4.13.8.  Klachtonderdeel b is daarom ongegrond.

5.             De beslissing

De Accountantskamer:

  • verklaart de klacht ongegrond

Aldus beslist door mr. A.A.J. Lemain, voorzitter, mr. J.W. Frieling en mr. I.F. Clement (rechterlijke leden) en mr. drs. J.B. Backhuijs RA en A.M.H. Homminga AA (accountantsleden), in aanwezigheid van mr. A. van der Weij, secretaris, en uitgesproken in het openbaar op 4 april 2022.
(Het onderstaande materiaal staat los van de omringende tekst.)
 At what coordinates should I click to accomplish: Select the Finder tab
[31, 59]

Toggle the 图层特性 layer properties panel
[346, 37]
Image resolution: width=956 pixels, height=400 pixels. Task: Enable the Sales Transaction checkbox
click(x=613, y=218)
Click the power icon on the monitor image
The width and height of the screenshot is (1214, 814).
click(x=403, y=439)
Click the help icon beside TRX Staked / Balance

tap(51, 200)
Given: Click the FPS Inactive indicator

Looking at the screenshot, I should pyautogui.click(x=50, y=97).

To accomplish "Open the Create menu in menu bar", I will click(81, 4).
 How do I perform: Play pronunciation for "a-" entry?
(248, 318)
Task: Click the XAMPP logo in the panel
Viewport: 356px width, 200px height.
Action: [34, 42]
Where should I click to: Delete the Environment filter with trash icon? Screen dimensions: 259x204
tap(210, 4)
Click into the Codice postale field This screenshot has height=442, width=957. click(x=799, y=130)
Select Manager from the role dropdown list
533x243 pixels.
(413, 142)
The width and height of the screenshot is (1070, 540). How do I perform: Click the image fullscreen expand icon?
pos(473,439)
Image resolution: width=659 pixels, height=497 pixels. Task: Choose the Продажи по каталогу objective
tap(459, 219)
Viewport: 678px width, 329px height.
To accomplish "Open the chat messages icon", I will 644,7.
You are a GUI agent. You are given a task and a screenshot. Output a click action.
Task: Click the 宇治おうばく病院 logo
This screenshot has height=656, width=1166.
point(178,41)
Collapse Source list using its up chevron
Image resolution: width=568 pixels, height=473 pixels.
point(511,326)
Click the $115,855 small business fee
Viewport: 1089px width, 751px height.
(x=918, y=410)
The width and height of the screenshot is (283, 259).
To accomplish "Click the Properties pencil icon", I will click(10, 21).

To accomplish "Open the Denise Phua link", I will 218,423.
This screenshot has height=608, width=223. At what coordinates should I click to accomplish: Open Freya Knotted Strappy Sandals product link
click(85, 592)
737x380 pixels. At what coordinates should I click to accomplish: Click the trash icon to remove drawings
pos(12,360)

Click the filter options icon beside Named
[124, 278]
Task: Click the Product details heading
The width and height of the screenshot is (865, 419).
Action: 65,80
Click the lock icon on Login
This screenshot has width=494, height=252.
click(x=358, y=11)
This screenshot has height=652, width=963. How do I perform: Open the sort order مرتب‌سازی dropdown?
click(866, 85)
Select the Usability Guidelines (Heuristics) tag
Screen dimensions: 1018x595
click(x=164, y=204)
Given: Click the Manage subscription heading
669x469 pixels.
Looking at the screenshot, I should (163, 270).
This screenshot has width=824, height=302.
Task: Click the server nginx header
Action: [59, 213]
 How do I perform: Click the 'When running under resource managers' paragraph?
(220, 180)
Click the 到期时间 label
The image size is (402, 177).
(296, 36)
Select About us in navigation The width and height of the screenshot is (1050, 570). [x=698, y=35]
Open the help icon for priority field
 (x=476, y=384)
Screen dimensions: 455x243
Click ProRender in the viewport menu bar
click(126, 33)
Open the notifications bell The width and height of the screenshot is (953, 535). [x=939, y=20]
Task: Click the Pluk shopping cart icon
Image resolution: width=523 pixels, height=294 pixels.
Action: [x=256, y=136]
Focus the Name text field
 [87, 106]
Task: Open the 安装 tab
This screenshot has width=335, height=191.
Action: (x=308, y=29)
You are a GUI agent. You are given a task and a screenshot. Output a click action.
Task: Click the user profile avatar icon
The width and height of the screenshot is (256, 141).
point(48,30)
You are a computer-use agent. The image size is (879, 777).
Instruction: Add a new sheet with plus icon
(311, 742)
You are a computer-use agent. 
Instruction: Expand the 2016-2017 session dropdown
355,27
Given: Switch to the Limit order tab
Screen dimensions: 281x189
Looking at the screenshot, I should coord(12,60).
_________                                                                                                                       __________

secretaris                                                                                                                           voorzitter

Deze uitspraak is aan partijen verzonden op:_____________________________

Op grond van artikel 43 Wtra kan tegen deze uitspraak binnen 6 weken na de dag van verzending daarvan hoger beroep worden ingesteld door middel van het indienen van een beroepschrift bij het College van Beroep voor het bedrijfsleven (adres: Postbus 20021, 2500 EA  Den Haag). Het beroepschrift moet de gronden van het beroep bevatten en moet zijn ondertekend.